TASK INPUT:

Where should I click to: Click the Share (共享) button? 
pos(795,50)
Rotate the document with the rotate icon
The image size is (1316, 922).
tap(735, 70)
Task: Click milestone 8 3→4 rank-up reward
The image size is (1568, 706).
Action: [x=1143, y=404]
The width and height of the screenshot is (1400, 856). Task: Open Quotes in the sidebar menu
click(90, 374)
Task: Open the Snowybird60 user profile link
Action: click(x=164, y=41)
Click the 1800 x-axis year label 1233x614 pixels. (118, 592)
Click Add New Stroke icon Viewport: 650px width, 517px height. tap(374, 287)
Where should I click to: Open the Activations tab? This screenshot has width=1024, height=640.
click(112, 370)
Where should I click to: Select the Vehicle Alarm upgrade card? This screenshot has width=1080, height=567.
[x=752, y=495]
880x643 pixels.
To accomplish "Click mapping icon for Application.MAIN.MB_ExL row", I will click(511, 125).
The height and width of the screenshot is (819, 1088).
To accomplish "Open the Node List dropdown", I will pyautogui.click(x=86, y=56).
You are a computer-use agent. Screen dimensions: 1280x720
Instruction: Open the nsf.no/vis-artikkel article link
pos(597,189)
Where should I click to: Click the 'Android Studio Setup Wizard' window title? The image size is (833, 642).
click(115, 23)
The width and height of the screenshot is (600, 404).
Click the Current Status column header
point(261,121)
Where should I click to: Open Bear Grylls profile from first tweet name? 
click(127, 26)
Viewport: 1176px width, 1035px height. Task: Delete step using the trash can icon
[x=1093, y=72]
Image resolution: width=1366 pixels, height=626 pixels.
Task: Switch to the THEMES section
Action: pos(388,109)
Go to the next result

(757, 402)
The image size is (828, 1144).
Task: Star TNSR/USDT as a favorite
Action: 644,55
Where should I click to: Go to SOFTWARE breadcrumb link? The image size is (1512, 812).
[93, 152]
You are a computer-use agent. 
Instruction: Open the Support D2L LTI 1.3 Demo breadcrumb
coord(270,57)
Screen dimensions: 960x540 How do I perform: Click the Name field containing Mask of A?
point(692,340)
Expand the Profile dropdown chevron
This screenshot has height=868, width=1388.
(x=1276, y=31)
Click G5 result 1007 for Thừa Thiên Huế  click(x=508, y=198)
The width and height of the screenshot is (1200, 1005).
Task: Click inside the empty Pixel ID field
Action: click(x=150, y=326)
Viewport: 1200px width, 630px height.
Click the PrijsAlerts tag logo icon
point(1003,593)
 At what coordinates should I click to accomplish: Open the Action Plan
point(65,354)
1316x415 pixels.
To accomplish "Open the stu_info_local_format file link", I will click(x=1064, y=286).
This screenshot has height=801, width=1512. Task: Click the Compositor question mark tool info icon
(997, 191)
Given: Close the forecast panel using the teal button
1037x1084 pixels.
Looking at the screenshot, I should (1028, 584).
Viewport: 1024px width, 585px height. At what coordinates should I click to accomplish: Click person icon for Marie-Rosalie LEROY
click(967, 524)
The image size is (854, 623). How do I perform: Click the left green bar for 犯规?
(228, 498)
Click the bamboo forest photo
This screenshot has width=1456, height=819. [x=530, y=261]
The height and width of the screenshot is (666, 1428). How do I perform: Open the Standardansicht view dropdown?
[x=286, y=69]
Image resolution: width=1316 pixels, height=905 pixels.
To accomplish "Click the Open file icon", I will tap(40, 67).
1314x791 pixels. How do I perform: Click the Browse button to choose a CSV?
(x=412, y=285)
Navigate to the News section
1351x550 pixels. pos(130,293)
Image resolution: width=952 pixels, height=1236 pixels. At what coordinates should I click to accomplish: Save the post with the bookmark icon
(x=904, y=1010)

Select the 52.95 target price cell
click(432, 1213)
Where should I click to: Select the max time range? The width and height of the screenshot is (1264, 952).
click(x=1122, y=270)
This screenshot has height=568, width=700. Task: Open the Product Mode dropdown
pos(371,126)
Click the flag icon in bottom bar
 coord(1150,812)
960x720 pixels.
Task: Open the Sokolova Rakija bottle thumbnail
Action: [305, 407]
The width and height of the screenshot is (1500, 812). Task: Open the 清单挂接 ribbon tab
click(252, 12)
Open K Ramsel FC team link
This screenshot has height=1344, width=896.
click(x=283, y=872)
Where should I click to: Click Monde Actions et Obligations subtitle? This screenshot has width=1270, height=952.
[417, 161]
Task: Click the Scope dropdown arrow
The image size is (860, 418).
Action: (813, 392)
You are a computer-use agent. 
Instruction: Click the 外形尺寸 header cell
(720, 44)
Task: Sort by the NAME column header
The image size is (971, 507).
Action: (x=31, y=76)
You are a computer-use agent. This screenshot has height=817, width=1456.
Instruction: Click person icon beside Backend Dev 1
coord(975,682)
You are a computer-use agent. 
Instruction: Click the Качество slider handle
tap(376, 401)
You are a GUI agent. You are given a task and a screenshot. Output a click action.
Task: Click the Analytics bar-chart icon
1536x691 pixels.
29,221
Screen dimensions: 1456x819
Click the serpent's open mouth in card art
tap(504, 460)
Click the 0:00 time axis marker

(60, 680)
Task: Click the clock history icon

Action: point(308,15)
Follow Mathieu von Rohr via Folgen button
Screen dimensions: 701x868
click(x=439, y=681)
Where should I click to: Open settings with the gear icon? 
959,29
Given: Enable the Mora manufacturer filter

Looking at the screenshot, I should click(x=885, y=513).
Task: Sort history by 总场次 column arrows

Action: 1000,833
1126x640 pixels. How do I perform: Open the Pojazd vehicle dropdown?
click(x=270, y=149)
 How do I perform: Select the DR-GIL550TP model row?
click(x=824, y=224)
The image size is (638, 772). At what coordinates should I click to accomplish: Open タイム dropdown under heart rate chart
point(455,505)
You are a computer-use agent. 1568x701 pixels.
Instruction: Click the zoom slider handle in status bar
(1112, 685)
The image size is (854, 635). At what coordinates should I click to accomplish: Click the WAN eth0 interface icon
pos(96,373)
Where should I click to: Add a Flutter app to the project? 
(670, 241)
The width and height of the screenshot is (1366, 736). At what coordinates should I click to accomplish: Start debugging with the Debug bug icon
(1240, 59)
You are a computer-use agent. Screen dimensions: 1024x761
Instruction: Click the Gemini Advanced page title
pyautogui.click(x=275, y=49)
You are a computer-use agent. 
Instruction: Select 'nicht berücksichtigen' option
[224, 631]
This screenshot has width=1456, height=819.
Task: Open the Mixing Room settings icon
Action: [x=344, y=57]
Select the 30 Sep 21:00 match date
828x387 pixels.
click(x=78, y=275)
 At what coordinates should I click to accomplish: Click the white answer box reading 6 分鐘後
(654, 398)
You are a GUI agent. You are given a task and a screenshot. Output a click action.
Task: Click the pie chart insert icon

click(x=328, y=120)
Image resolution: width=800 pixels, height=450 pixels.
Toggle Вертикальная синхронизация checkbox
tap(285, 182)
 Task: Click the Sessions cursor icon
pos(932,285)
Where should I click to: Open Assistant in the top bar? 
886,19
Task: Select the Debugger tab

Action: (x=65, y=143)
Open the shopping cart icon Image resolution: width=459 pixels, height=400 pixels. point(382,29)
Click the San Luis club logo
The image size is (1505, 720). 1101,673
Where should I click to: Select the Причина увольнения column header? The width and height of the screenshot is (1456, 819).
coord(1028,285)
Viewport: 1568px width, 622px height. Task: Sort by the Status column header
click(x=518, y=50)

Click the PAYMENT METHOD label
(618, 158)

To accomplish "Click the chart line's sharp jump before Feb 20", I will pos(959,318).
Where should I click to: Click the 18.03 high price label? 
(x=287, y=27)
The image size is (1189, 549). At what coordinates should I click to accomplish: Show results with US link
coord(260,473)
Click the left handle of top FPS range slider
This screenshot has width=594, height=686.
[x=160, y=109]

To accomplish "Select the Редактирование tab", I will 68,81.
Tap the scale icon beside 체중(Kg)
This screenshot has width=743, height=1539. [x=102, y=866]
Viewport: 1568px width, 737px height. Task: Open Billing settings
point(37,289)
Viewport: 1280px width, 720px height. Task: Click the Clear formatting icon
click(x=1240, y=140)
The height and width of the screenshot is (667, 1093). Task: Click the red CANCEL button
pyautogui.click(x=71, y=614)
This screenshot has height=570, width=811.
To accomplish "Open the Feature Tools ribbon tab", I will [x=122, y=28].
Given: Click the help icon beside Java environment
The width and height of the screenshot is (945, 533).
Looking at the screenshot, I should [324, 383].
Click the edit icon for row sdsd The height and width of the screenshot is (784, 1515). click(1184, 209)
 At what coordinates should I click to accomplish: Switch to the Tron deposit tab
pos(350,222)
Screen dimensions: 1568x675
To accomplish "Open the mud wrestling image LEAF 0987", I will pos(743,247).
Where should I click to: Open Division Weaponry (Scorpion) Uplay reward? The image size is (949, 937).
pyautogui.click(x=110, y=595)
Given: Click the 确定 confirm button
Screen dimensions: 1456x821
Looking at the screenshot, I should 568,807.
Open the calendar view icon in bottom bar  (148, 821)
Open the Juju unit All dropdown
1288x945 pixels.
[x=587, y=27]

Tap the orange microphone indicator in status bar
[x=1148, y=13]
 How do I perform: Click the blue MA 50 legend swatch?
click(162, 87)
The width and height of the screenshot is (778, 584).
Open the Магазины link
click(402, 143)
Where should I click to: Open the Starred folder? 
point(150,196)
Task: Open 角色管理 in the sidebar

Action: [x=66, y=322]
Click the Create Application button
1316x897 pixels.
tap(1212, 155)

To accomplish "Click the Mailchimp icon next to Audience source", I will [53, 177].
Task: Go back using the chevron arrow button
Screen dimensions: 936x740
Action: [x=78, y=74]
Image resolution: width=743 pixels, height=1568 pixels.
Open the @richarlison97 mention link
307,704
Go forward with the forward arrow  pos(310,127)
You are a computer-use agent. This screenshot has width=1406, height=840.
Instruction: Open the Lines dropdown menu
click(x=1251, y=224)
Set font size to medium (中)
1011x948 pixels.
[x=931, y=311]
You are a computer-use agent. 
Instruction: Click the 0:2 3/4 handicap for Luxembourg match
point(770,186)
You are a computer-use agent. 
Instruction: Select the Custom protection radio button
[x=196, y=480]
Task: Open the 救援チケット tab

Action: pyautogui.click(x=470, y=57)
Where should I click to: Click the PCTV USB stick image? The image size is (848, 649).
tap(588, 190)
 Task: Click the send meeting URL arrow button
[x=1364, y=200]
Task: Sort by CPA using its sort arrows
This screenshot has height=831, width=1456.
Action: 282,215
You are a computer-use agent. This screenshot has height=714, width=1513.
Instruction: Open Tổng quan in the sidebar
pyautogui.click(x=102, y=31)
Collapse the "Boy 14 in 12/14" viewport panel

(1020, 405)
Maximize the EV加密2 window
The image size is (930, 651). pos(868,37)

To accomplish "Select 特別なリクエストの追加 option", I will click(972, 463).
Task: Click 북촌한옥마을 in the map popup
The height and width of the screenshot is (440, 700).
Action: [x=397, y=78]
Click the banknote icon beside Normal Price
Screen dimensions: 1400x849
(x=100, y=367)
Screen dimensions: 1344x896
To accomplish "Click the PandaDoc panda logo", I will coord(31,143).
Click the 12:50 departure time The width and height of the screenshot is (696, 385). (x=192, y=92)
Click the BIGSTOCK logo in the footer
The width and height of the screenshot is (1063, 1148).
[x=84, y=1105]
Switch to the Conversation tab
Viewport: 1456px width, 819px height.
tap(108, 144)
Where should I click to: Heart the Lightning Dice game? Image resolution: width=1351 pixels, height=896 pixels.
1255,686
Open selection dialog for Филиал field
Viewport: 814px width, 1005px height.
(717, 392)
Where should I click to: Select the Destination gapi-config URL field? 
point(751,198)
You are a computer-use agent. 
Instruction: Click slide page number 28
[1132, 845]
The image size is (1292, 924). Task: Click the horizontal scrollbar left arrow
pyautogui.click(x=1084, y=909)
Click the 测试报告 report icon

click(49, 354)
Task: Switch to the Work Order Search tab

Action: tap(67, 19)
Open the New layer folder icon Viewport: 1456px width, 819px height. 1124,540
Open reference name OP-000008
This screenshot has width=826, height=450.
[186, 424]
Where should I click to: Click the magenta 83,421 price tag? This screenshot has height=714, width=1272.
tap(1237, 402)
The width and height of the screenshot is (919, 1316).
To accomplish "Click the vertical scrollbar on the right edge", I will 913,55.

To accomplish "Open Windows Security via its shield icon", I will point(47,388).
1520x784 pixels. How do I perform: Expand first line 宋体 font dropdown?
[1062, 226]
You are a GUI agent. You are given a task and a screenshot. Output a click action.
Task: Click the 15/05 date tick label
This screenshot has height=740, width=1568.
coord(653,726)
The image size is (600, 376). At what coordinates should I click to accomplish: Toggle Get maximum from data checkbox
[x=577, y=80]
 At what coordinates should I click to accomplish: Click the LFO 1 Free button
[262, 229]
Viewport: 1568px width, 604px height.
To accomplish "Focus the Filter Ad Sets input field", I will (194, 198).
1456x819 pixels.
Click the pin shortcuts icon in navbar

PROBLEM REQUIREMENTS: Identify every line in the material above that contains the string "chart", treating uppercase and lowercase as different, and copy each of those lines.

THE REPLY:
Task: Click the Analytics bar-chart icon
The image size is (638, 772). At what coordinates should I click to accomplish: Open タイム dropdown under heart rate chart
Task: Click the pie chart insert icon
To accomplish "Click the chart line's sharp jump before Feb 20", I will pos(959,318).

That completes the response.